When ground is symbolically broken Tuesday at Stillwater's Lowell Park for a new bridge over the St. Croix, it will signal the beginning of a promised transformation of communities on both sides of the scenic waterway.

It also will represent a laying to rest of decades-long controversy, lawsuits and political struggle that culminated 14 months ago when President Obama signed the bill authorizing construction of the $629 million project.

Preliminary work on the bridge began last year, and huge cranes borne on barges soon will begin work on the five sets of massive steel-reinforced piers that will support the four-lane span linking Minnesota and Wisconsin along Hwy. 36. In Oak Park Heights, the bridge's Minnesota jumping-off point, a four-year-long construction zone is taking shape.

Now that the bridge is a reality, U.S. Sen. Amy Klobuchar, D-Minn., said she hopes it will come to be seen as a symbol of unity, rather than divisiveness.

"This was supposed to be the bridge that couldn't be built," she said Monday. "I think a lot of people believed that we couldn't get this done."

The bridge binds the common economic and transit interests of two states, she said, and pulling together the complex and disparate local, county, state and federal interests — not to mention spanning the bipartisan divide in Congress — to reach this point of construction shows how urgently needed the project has been.

"People on both sides of the St. Croix deserve to have a bridge that works," she said. The Stillwater Lift Bridge — completed in 1931 and destined to become part of a hiking/biking trail once the new span is done — is outmoded for the amount of traffic it carries, costly and difficult to maintain, and dangerous, she added. "There are literally chunks falling out of it. We've already seen one bridge fall down in Minnesota. We don't need to see another fall as well."
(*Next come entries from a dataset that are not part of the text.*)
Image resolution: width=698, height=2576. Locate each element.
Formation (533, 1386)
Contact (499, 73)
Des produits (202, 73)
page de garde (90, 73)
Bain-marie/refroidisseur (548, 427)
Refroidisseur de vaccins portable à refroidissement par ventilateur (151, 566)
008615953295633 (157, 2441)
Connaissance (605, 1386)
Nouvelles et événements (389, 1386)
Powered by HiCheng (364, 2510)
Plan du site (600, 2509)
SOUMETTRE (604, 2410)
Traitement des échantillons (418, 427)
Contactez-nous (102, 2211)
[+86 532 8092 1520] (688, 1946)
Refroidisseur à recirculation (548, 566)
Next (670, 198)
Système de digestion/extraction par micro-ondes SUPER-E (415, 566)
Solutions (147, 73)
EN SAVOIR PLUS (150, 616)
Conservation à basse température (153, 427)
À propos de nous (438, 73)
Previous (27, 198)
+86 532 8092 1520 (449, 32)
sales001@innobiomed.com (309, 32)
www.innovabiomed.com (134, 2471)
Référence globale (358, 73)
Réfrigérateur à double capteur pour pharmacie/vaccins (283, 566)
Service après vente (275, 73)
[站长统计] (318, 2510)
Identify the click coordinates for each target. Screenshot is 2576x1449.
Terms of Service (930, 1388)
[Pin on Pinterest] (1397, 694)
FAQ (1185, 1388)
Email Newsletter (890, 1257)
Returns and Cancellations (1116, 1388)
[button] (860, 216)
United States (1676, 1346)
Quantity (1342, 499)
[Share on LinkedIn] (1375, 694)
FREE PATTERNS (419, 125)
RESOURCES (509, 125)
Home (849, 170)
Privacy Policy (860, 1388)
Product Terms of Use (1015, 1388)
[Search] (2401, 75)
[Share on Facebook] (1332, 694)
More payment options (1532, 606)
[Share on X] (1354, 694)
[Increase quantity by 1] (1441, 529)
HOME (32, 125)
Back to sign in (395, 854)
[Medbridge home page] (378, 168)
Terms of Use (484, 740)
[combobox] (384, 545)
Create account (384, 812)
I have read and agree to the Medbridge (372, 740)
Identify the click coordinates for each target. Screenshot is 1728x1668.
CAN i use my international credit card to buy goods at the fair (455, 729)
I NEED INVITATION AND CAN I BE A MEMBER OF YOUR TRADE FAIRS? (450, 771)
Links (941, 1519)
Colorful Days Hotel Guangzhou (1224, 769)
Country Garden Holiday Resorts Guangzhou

Klobuchar's support for the bridge put her at odds with environmentalists, an important constituency. It also placed her on the opposite side of two important political allies and friends, U.S. Rep. Betty McCollum, D-Minn., and former Vice President Walter Mondale. She joined forces with U.S. Rep. Michele Bachmann, R-Minn., to get the bill through on the House side.

McCollum opposed the scope of the bridge — now in her congressional district after lines were redrawn — fearing the effects of increased traffic to communities along Hwy. 36. Mondale called the bridge an assault on 1968's Wild and Scenic Rivers Act, of which he was co-author when he was a U.S. senator. It governs the St. Croix and 202 other rivers nationwide, and Klobuchar's legislation creating the bridge exempted it from that law.

"Our relationships are much bigger than one issue," Klobuchar said. She still is close to McCollum and Mondale, who escorted her down the Senate aisle when she was sworn in for her second term in January.

McCollum said that, now that the bridge is here, her focus is on moving forward. "While it is no secret that I opposed the size and cost of the new bridge, now that it is being built, my goal is to ensure taxpayers get the best, most cost-effective bridge possible," she said.

Klobuchar said the bridge design is environmentally sensitive despite its size, and will help curb pollution in Stillwater by eliminating gridlocked traffic. "The people in Stillwater will get their town back," she said.

She is also convinced that, given the enormous difficulty getting the exemption to the Wild and Scenic Rivers Act passed, it won't open the floodgates to other developments the law is intended to prevent.

The bill creating and funding the bridge reached a dramatic, now-or-never moment in the Senate, Klobuchar said. With time running out, and with Senate rules requiring unanimous consent for the bill, her door-to-door campaigning of her 99 colleagues came down to one last holdout: Republican Sen. Thomas Coburn of Oklahoma, a well-known budget hawk.

"What a lot of people don't know is that the vote all came down to one senator," Klobuchar said. "One person — literally one person — had the power to derail us."

Senate Majority Leader Harry Reid took the rare step of presiding over the Senate from Klobuchar during her turn to do so to allow her to go lobby Coburn. In a rare show of accord, Reid and Senate Minority Leader Mitch McConnell also used their influence as well, and the final vote was the needed 99-0.